# Floating Thingy!!!



## Sonder (May 9, 2020)

So through our lives we at times go through transitions. I went through a phase where I wanted a floating craft to go fishing. I first got a Bucks Bag I had a Bighorn like this Mustang – Buck's Bags

I switched over to a Water Skeeter River Tamer II kind of like this Water Skeeter River Tamer Pontoon

This was bullet proof and I have no clue why they went out of business!

A reel good friend of mine JS hooked me up with a great deal on this lil feller. 

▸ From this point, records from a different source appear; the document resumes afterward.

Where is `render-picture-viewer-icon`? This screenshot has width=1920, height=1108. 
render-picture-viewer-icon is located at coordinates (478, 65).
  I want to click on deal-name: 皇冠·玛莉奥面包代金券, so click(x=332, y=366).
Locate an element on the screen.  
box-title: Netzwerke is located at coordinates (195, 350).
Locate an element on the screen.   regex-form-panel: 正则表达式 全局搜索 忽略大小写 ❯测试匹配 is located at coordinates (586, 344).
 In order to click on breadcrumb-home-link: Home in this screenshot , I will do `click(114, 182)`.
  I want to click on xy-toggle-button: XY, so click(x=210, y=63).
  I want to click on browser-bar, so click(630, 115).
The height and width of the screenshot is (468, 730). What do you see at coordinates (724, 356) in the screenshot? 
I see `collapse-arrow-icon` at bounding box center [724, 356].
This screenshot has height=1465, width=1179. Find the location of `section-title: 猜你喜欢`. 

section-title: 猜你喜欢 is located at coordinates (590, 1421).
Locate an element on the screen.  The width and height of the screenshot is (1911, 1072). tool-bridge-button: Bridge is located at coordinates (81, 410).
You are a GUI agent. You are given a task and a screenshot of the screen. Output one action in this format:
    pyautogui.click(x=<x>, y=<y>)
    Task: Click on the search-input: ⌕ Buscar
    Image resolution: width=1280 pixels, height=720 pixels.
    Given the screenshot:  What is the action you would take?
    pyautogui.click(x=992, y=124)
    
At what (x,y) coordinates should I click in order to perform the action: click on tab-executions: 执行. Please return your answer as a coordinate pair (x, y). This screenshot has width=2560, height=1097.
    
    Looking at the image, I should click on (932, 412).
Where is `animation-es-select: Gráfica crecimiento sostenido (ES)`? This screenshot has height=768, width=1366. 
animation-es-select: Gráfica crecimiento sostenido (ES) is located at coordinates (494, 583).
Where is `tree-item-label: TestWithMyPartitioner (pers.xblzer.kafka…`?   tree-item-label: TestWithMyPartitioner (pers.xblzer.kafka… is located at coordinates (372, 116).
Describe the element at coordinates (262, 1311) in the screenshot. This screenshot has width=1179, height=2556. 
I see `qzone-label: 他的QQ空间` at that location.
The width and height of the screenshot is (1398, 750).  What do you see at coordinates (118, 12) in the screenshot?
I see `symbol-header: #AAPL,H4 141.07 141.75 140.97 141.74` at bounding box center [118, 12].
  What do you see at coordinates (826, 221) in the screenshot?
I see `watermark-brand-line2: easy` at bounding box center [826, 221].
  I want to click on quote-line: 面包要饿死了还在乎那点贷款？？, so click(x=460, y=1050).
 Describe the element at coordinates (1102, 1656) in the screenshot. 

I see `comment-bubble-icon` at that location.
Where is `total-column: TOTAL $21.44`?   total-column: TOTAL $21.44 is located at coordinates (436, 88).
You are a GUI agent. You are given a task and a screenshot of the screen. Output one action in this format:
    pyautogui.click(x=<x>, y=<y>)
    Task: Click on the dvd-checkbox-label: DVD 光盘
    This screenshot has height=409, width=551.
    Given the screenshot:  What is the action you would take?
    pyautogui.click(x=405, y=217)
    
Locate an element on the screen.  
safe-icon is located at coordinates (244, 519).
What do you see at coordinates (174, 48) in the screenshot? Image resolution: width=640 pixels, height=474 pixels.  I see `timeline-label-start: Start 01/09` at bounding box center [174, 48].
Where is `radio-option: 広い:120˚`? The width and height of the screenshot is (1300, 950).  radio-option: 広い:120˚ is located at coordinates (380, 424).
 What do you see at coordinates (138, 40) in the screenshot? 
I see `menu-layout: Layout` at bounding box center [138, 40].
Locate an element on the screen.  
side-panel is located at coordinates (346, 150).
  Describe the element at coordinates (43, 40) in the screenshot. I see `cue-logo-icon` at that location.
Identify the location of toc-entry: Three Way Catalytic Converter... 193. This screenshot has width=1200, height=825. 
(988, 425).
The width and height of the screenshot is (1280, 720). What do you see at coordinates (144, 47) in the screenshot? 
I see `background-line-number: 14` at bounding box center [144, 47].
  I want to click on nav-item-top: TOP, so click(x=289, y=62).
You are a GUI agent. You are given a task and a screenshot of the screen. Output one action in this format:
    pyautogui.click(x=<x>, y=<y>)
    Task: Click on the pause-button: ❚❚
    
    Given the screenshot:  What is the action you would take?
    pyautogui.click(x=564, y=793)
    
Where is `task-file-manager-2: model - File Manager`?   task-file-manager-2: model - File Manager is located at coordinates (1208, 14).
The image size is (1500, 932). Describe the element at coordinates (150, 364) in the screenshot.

It’s a Water Skeeter – Water Bug Float Tube! I will be using this in still waters from Conneaut Lake, Lake Erie (along the breakwalls), and a few others! lol

In 2024 this will be looking for trouts in Maine!

Thank you, JS!


----------



## ohiotuber (Apr 15, 2004)

Brings to mind my all time favorite float tube...A Wood River top of the line tube. It was built like a tank..1,000 denier nylon. I had that until my knees & balance started troubling me & sadly, I quit tubing.

Mike


----------



## Sonder (May 9, 2020)

ohiotuber said:


> Brings to mind my all time favorite float tube...A Wood River top of the line tube. It was built like a tank..1,000 denier nylon. I had that until my knees & balance started troubling me & sadly, I quit tubing.
> 
> Mike


I hear ya my friend!


----------



## TheCream (Mar 19, 2009)

I've used kayaks and paddle boards for years. A few years ago, in Utah, I got to use a float tube for the first time. That was a challenge for me! I'm not used to paddling myself backwards, and the biggest hurdle for me was "boat" control in the wind on an alpine lake. I spent a lot more time learning how to go and how to stay put than I did fishing in the first part of the day.


----------



## Sonder (May 9, 2020)

Yea back in 1993 when I took my first belly boat onto lake erie it was a learning curve. I only go when the winds are of the south and the waves 1 foot max gotta play it smart. I would never take it to a place where I did not have some type of cover from the winds


----------



## Sonder (May 9, 2020)

Well I am upping my game pulling the trigger and getting a new River Toon it will be a Bronco Xtreme 9ft – Buck's Bags I know it will get alot of use. I will also be taking it to fish the North and South Holston at some point!


----------



## rickerd (Jul 16, 2008)

My buddy has a couple same type not MFR. They are 17 years old now. They work great we have taken them for Salmon in MI a few times, and Au Sable in MI for trout. I wanted to get them over to try below Kinzua dam but he moved out to MT now.

Rickerd


----------



## Sonder (May 9, 2020)

Yea I totally get it when I had my river tamer 2 by skeeter it was abused from the SR, upper Potomac, and even lol the Catt a few times. O yea the clearfork n other trout stream. Lol


----------



## rickerd (Jul 16, 2008)

Sonder said:


> Yea I totally get it when I had my river tamer 2 by skeeter it was abused from the SR, upper Potomac, and even lol the Catt a few times. O yea the clearfork n other trout stream. Lol


Upper ClearFork? if so you are a dog. I would love that float.
How about Grand, Cuyahoga, Conny. Yea buddy!

Rickerd


----------



## Sonder (May 9, 2020)

I plead the fifth lol the CF does not fish like it used to from the farms down to the old green iron bridge but still pretty float. Do you have access to a toon?


----------



## rickerd (Jul 16, 2008)

I have a kayak rarely used. I could borrow a toon from my friend's dad. 
Rickerd


----------



## Sonder (May 9, 2020)

rickerd said:


> I have a kayak rarely used. I could borrow a toon from my friend's dad.
> Rickerd


Well when I get my new toon we will have to share some water for something!


----------



## rickerd (Jul 16, 2008)

Yes I'd like that. I could probably buy the toons from his Dad since he is in MT and Dad is 80 yo now. I love the fishing position on the toons. My eyes are higher and able to read the water better than the kayak. 

Rickerd


----------



## Sonder (May 9, 2020)

rickerd said:


> Yes I'd like that. I could probably buy the toons from his Dad since he is in MT and Dad is 80 yo now. I love the fishing position on the toons. My eyes are higher and able to read the water better than the kayak.
> 
> Rickerd


 Check your inbox


----------